Escurice no Espelho

Primeiro, o ser nu de frente para o espelho. A pele se descamando suavemente. Os tecidos se desfazendo aos poucos. Olhos, pulmões, músculos perdendo a integridade.

A libertação da sujeira impregnada na pele. Porque vem de fora, que vem do outro e se instala nela como parasita oportunista, modificando sua a sua maneira a constituição original. Pele, pelos, queratina, que impermeabiliza o ser.

Órgãos caindo no chão. Coração no chão. Sangue formando lago vermelho. Ossos se descalcificando. O cérebro que estava protegido pela caixa craniana finalmente cai, indefeso. Fragiliza-se.

Insensível e ininteligível, sobra o Nada. E o que há no Nada? O nada não tem limite, é imenso, agiganta-se diante de qualquer coisa. Quase que só há o Nada. A coisa que é quase inexistente. Uma chama fraca e opaca diante da imensidão da escuridão radiante. O Nada é Tudo.

Se o Nada é Tudo, e sendo eu alguma coisa, parte irrisória, mas parte desse todo, logo o nada está em mim. E eu, a coisa, sou Tudo também.

Voltando ao espelho...

...Tenho um choque. Não sei se há imagens, não mais me enxergo. Não sei se está quente ou frio, não mais sinto. Não sei se já conheço, não mais penso. Quanto ao som, só sei que há o silencio. Ele até pode dizer algo, mas não mais ouço. Que cheiro poderia haver? Cheiro de Nada. Cheiro de Tudo.

O Ser tornou-se etéreo. Imaterial. Não tem forma indefinível, nem peso, nem cor, nem nada. Fumaça que sai do nariz em dias de inverno. Gás que se liberta da carne e se junta com felicidade absurda ao Todo. Não! À primeira vista, tem-se a falsa impressão de que o vapor que sai se desintegra, perde-se. Quanta injustiça, olhos de plástico não vêem a Realidade. O vapor vai de encontro ao infinito, une-se ao Todo. A essência se expande, sai da própria coisa e liga-se ao universal.

A noção de materialidade se perde. Tudo que se sabia e sentia era coisa. Coisa alguma. A coisa é um tudo com início e fim. A ligação com o mundo dá outra percepção. Noção infinita, do Todo, do Nada. O saber se amplia tanto que não consegue pensar em apenas uma frase. O sentir tem inúmeros sentidos como se o ser fosse todo ele um órgão sexual, sensível e delicado ao extremo. Para tornar-me claro, a razão e a sensação desse momento pode ser representados por um quadro abstrato. Obrigatoriamente pintado por uma criança. Ou então, pode ser como ver o sol diretamente com os olhos. Ficou cego? Era exatamente o propósito. A coisa não suporta o Nada.
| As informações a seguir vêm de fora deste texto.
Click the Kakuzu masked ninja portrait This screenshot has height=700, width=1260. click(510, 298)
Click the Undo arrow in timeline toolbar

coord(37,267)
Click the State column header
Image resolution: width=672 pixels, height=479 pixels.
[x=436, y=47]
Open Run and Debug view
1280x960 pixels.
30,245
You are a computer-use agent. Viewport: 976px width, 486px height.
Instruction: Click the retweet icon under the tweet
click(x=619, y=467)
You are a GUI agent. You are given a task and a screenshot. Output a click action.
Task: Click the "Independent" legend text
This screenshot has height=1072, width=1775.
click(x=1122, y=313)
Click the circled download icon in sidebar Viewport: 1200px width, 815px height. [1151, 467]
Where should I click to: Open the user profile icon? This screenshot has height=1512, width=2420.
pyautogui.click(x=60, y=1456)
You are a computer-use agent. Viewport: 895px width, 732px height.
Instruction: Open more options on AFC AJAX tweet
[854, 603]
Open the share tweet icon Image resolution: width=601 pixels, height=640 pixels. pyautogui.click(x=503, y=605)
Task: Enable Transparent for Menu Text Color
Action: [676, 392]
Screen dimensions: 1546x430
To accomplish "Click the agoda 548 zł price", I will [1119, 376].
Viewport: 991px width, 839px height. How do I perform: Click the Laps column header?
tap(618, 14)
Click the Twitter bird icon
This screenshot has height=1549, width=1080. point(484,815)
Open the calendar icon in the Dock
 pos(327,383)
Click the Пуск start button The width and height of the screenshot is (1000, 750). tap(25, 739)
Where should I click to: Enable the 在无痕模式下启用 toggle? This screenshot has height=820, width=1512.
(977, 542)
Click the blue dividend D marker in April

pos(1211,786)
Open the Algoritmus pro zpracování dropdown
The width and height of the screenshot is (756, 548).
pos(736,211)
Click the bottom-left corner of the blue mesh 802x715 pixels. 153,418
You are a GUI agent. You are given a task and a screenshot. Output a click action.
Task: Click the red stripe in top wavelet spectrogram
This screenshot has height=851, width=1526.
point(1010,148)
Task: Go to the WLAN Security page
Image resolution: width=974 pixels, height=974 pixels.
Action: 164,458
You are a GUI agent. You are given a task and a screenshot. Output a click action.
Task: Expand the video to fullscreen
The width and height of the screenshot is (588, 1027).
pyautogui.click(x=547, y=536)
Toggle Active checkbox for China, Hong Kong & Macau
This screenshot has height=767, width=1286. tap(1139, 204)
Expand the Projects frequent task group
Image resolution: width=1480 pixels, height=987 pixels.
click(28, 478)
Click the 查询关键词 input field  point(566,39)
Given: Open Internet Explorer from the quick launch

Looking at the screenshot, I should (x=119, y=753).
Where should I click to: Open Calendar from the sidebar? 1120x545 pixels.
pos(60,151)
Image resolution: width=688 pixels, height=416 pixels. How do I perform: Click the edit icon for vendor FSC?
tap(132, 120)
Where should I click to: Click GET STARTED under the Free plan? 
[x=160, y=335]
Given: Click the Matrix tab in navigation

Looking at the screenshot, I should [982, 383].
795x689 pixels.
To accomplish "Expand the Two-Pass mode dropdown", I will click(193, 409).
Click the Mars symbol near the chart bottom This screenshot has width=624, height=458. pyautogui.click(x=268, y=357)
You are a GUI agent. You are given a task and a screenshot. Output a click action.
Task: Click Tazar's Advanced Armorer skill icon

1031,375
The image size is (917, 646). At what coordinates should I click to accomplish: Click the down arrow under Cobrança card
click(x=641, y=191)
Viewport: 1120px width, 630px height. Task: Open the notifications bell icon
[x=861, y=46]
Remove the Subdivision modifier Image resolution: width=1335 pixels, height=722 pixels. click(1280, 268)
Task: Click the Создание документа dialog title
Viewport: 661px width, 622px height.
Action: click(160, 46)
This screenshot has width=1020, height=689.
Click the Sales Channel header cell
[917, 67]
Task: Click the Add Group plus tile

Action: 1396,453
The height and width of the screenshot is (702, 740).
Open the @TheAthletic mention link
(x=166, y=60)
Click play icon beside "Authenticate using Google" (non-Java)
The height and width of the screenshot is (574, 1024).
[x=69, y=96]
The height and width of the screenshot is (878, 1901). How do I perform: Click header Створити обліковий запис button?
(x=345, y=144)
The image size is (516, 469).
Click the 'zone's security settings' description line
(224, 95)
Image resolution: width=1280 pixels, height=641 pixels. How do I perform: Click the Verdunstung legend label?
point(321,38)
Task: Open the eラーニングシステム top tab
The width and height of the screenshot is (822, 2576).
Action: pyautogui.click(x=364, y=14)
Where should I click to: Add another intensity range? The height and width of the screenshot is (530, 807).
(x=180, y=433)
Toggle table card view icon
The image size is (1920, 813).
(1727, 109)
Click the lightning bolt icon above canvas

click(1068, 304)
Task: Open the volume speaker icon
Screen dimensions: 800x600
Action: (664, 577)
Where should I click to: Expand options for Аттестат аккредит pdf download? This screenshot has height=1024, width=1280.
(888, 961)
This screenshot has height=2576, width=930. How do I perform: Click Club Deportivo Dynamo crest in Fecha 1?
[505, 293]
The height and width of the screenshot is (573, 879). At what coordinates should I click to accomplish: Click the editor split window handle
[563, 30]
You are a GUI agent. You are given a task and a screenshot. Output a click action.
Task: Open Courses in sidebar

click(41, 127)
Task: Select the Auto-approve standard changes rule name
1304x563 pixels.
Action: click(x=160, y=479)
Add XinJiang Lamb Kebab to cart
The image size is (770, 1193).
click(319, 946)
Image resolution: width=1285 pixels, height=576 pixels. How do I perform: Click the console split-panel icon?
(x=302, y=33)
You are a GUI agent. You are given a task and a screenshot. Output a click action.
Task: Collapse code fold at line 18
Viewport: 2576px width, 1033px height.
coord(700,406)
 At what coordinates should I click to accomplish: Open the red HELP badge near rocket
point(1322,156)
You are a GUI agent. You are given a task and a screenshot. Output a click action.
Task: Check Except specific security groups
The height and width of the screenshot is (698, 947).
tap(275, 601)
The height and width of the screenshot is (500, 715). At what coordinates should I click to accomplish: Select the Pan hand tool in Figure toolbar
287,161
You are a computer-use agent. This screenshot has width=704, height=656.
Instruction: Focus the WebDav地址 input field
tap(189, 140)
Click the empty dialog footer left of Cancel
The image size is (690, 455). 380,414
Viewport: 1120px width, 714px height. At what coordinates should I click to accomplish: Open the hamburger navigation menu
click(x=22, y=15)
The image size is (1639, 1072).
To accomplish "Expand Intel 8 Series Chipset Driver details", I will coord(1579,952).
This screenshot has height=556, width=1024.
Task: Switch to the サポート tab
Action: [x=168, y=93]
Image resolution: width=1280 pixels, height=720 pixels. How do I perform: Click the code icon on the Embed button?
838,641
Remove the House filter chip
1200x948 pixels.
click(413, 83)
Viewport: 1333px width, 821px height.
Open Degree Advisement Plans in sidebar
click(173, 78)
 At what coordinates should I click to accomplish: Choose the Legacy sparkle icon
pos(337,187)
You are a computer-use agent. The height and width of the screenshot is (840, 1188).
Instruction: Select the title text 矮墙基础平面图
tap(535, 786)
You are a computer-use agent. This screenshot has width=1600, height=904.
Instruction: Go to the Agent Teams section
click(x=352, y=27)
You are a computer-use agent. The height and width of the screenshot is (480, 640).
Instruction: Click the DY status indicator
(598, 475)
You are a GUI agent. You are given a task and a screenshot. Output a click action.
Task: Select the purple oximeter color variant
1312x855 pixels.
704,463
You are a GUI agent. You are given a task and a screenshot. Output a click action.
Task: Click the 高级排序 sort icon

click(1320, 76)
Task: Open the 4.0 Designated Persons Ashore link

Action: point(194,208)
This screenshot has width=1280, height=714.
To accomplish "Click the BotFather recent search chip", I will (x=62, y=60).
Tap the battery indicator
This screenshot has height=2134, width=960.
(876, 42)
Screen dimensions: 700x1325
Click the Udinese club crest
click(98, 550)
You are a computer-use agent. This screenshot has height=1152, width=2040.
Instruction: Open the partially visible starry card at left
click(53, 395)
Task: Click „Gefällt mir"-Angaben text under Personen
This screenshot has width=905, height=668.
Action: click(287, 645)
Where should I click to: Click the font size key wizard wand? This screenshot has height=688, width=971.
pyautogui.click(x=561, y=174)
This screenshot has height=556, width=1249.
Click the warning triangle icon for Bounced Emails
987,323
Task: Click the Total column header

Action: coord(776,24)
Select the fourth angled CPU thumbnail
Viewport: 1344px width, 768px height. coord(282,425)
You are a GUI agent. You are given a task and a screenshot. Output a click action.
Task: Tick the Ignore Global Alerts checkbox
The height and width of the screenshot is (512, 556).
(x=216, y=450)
Deus vai se sentindo só. Incompreendido. Nem ao menos podem vê-lo, nem ao menos sabem o que é. Enganam-se, confundindo com si próprios. A coisa achando que é Deus, ou que Deus é uma coisa. Deus é muito maior. Deus é o mundo.

Tão triste, Deus que é o Todo, o Vazio, chora. E do vazio surge o físico, gotas de água. Chuva. Só ele tem a capacidade de ser ora físico, ora metafísico. Mas ele não perde sua realidade jamais. Quem se perde é a coisa.

O encontro com o Sol, com a Luz, com o Vazio. Com Deus. Iluminados serão aqueles que o conseguirem, após o processo de esvaziamento, da síntese. Ascese em busca de Deus, do Belo.

Depois disso, a coisa pode se coisificar novamente. O cérebro, os ossos, os músculos, os órgãos, a pele... A pele não vai mais se sujar, vai ficar tão limpa, tão vazia que será possível respirar inteiramente através dela. O mundo invadindo o corpo. A essência se expande, ilimitada, o contato direto com Deus. E finalmente, consigo mesmo.